I giochi intorno alla Lombardiail retroscena

L'indiscrezione circola. Si inabissa e poi ritorna. «Albertini rinuncia», «Albertini non arriva in fondo», «Albertini farà un passo indietro». Ogni volta che nei corridoi della politica si propaga questa voce, ecco che arrivano le smentite, più o meno esplicite. Dall'ex sindaco o dai suoi. Dichiarazioni di questo tenore: «La candidatura è sempre più forte», «arriveremo fino in fondo», o addirittura «corriamo per vincere».

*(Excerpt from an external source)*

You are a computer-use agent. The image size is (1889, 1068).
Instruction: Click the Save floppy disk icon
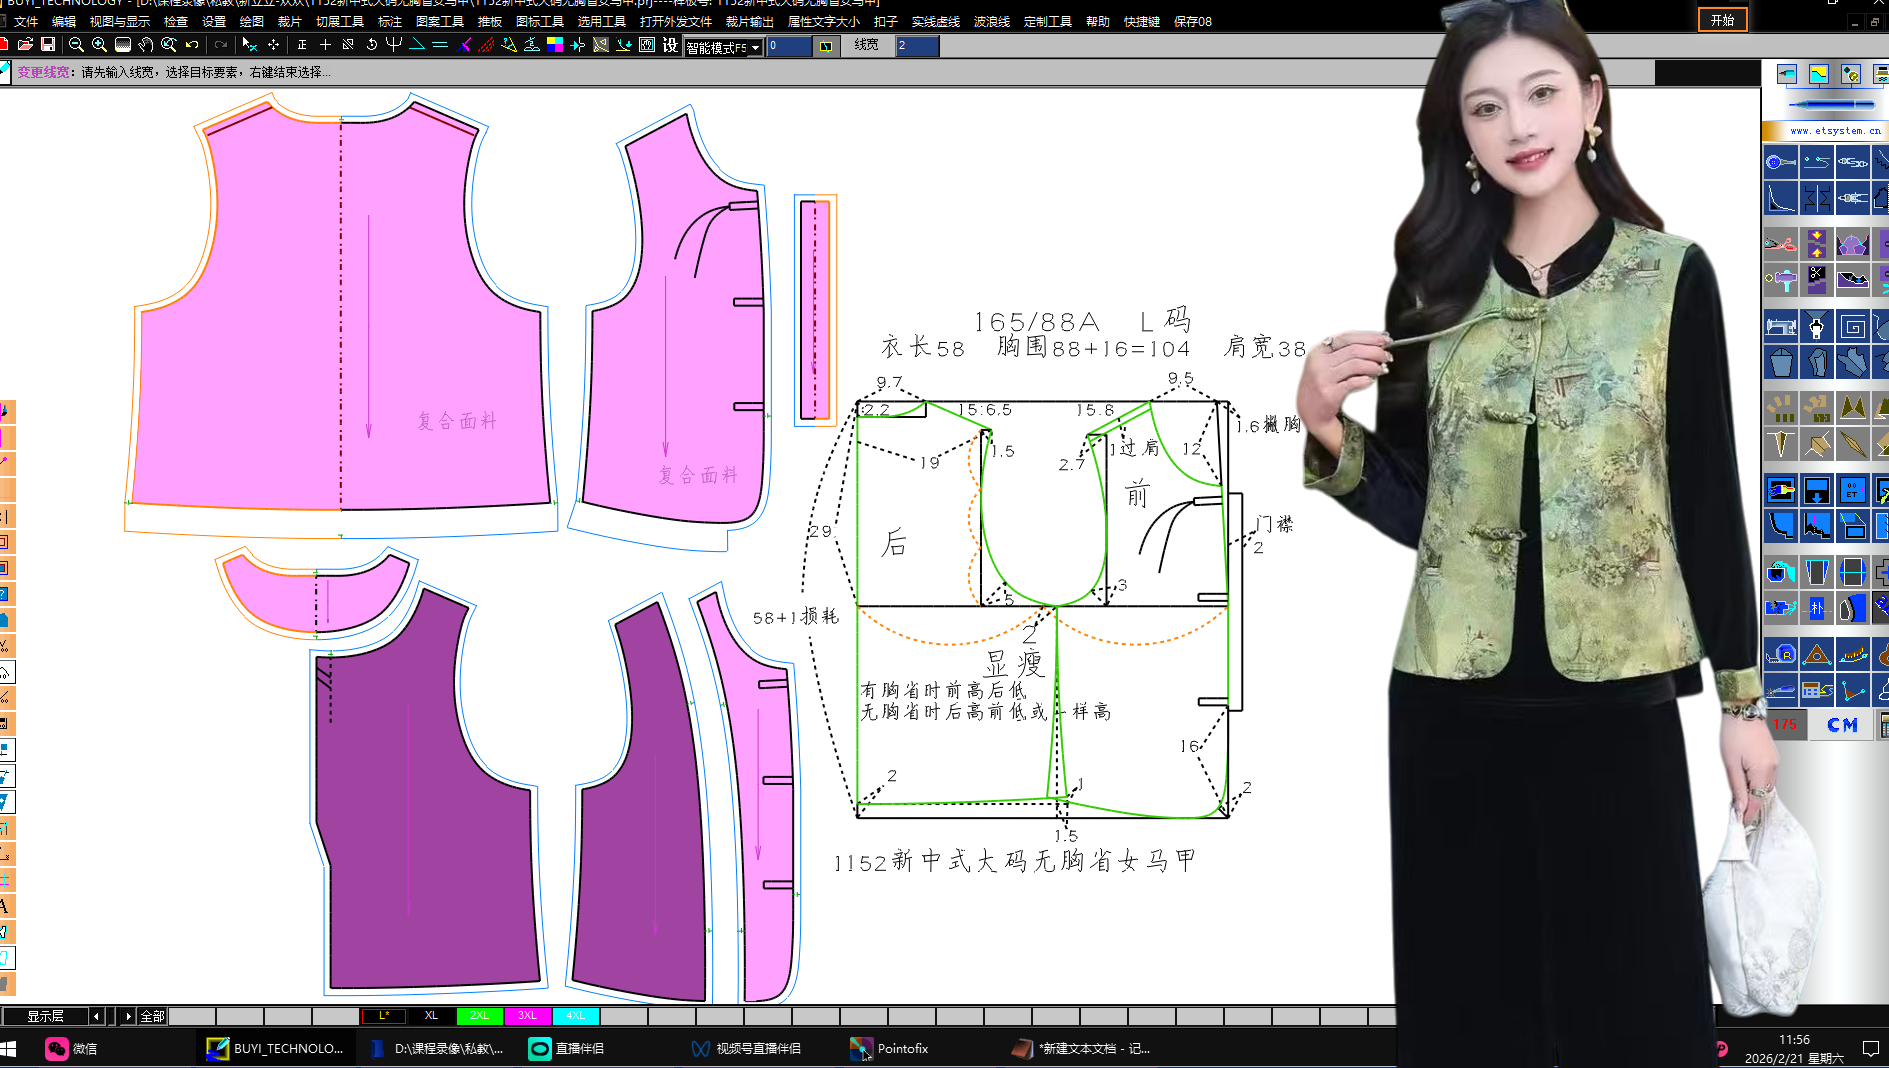tap(50, 45)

Eppure anche qualcuno che proviene dall'aria politica che oggi sostiene la candidatura a governatore dell'ex sindaco, confidenzialmente ammette: «Ma se Gabriele è il primo che non ci crede, alla sua candidatura, perché dovrebbero crederci gli altri?». Lo scetticismo si riferisce alla doppia candidatura. Alle Regionali e alle Politiche. Questo paracadute che il «Terzo polo» ha aperto per lui, candidandolo come capolista al Senato in Lombardia, ha fatto storcere il naso a più d'uno, anche fra i centristi. Ed è tutto intorno a questa doppia corsa di Albertini che ora si muovono ipotesi e indiscrezioni.

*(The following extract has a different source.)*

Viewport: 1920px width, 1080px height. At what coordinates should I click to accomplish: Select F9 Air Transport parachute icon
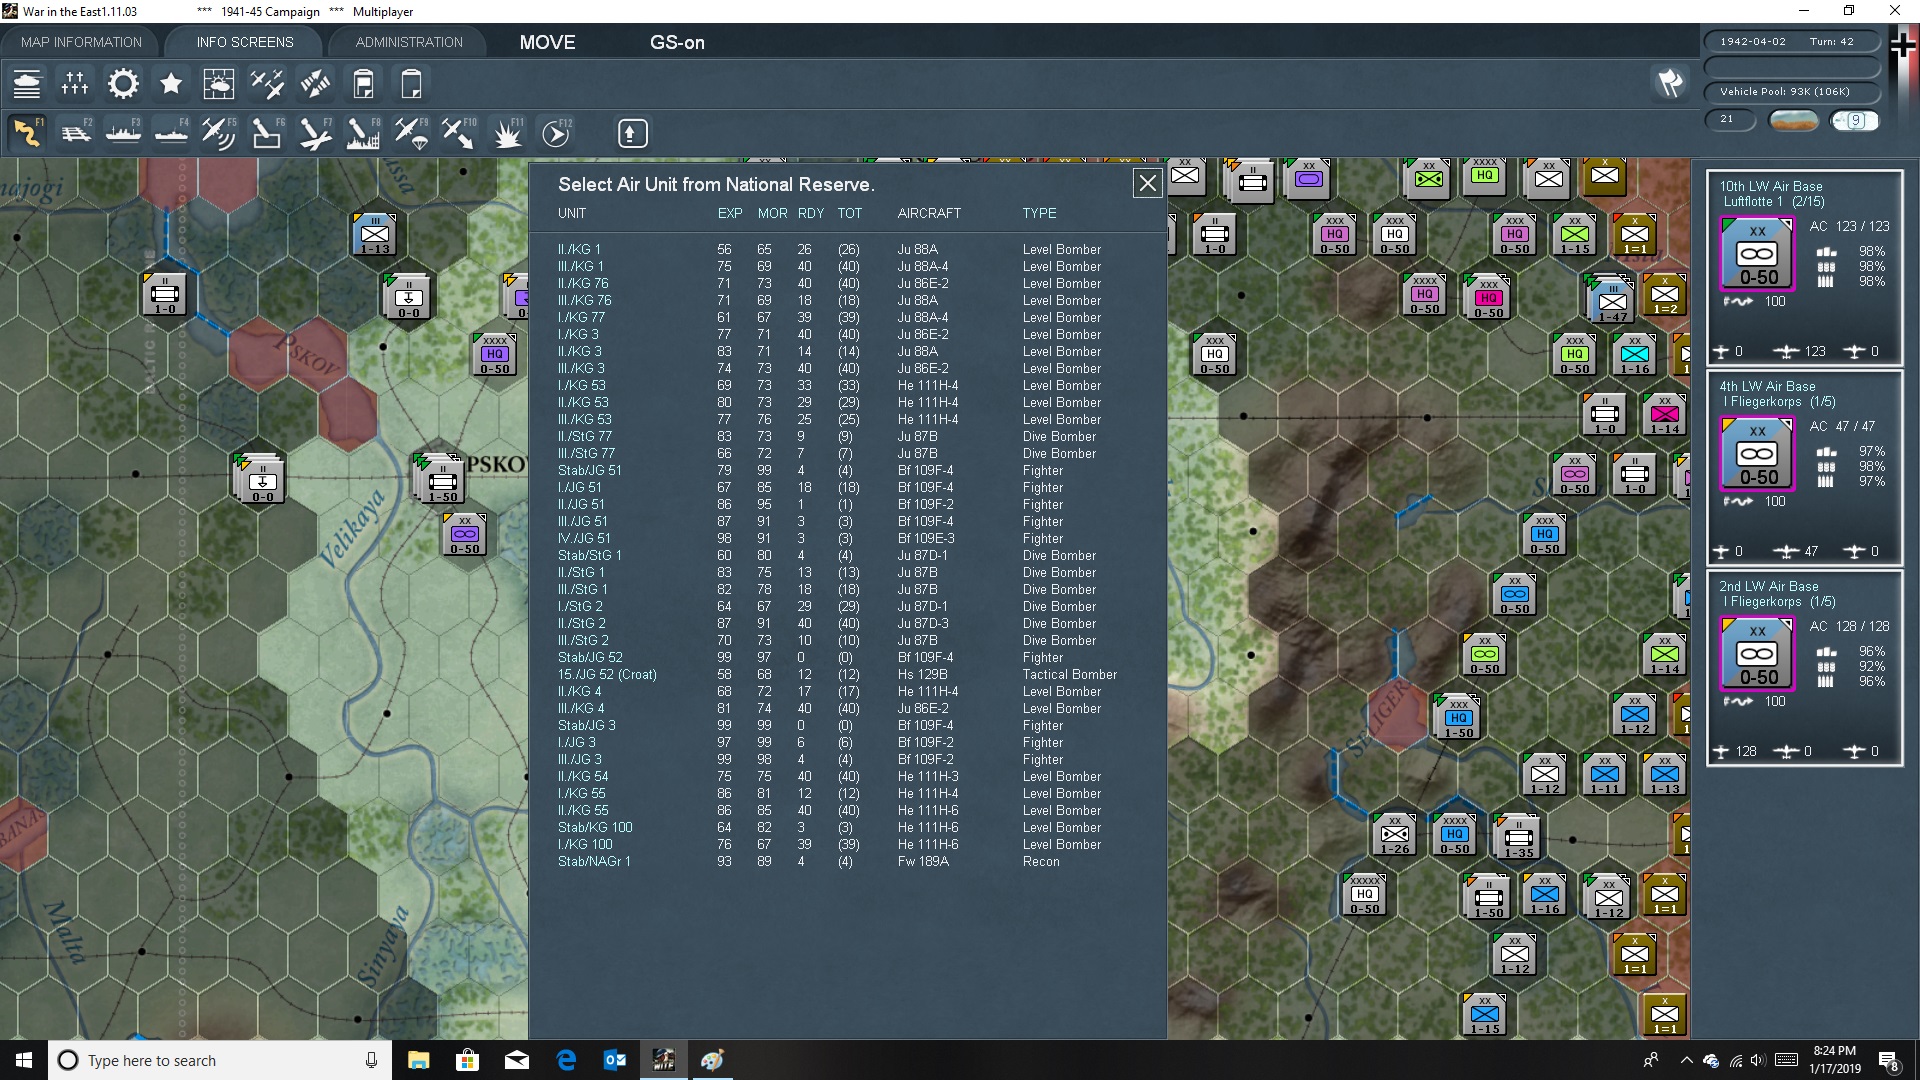[x=410, y=133]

I ragionamenti vanno tutti in una direzione, che ha che fare con la sfida che si gioca qui, nella regione più grande d'Italia, quella che mette in palio seggi decisivi per la formazione di una maggioranza al Senato. L'investitura di Albertini come volto simbolo in Lombardia della cosiddetta «Scelta civica» di Mario Monti è arrivata direttamente dal premier, che per partecipare alla presentazione del suo «tridente» lombardo (Albertini-Pietro Ichino-Mauro Mauro) si è precipitato a Milano con un volo da Roma «toccata e fuga». Quel giorno, proprio quel giorno, Monti ha subìto l'altolà di Pierluigi Bersani. Il segretario del Pd è sbottato: «A me va bene tutto - ha avvertito - purché queste mosse non aiutino a togliere le castagne dal fuoco a Silvio Berlusconi e alla Lega. Se accadesse, dovrebbero spiegare. Io voglio capire da Monti e dal centro contro chi combattono».
L'accoppiata Monti-Albertini, dunque, è stata presa male a sinistra. Per il Pd era il segnale di un'apertura delle ostilità. La reazione di Bersani è stata oggetto di interpretazioni diverse, nelle ore successive, ma poi - sondaggi alla mano - tutto è sembrato più chiaro. Monti in Lombardia dà più fastidio a Bersani che al centrodestra. E Albertini candidato toglie più voti a Umberto Ambrosoli che a Roberto Maroni. Insomma: non ci sono vasi comunicanti fra il Pdl e il centro, mentre ci sono fra il centro e il Pd. La strategia «competitiva» ha disturbato non poco i piani romani. Anche perché l'obiettivo praticamente dichiarato è un'alleanza post-elettorale fra il centro e il Pd. E qualcuno sta escogitando nuove mosse e una nuova linea per correre ai ripari. Non dev'essere un caso se, proprio ieri, Albertini - seguendo Monti - ha insistito sul tema della famiglia e sul no alle nozze gay, dopo aver attaccato platealmente Ambrosoli. Il tentativo pare quello di riposizionarsi sul centrodestra, andando a competere con Maroni. È il segnale che una sorta di «patto di non belligeranza», implicitamente o no, è in ballo. Ora, inoltre, Albertini ammette una qualche difficoltà con le firme. E fa appelli per recarsi ai tavoli. Dal suo staff rassicurano: «Non ci sono particolari pericoli, tutto procede spedito, Albertini ha voluto sottolineare la differenza con i partiti, che le firme non le raccolgono, segnalando un problema».

Gli alleati gli stanno dando anche una mano. Eppure, fuori da Milano, qualche incertezza sull'esito dell'operazione resta. E così ripartono voci e fantasie: «Albertini è tentato dalla rinuncia». E Monti dal patto di centrosinistra.